---------- DATA FOR THIS TASK
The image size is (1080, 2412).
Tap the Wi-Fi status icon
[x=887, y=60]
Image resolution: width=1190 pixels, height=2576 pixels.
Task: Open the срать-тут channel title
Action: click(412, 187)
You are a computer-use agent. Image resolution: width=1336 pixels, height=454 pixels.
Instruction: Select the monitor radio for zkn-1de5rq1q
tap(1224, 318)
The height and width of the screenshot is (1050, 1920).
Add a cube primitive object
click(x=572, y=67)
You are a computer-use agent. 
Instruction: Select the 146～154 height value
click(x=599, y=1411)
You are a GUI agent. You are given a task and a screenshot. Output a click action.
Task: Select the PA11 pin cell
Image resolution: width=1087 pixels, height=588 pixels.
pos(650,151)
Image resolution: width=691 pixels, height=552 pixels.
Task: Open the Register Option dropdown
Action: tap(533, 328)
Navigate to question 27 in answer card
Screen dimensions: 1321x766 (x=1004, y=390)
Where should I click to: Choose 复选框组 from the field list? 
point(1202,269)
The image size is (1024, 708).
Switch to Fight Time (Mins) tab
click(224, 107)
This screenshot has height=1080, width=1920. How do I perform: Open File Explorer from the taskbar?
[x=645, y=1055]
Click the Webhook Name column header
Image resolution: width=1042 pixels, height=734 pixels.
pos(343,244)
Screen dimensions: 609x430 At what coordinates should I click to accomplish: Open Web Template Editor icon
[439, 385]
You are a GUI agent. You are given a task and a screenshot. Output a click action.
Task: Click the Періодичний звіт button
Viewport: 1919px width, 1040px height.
--------------------
▸ **WHAT THIS TASK INVOLVES**
The lines to reproduce run from the one that contains "Image resolution: width=1087" through the last line above; copy them exactly.

▸ **SOLUTION TO THE EXERCISE**
Image resolution: width=1087 pixels, height=588 pixels.
pos(650,151)
Image resolution: width=691 pixels, height=552 pixels.
Task: Open the Register Option dropdown
Action: tap(533, 328)
Navigate to question 27 in answer card
Screen dimensions: 1321x766 (x=1004, y=390)
Where should I click to: Choose 复选框组 from the field list? 
point(1202,269)
The image size is (1024, 708).
Switch to Fight Time (Mins) tab
click(224, 107)
This screenshot has height=1080, width=1920. How do I perform: Open File Explorer from the taskbar?
[x=645, y=1055]
Click the Webhook Name column header
Image resolution: width=1042 pixels, height=734 pixels.
pos(343,244)
Screen dimensions: 609x430 At what coordinates should I click to accomplish: Open Web Template Editor icon
[439, 385]
You are a GUI agent. You are given a task and a screenshot. Output a click action.
Task: Click the Періодичний звіт button
Viewport: 1919px width, 1040px height.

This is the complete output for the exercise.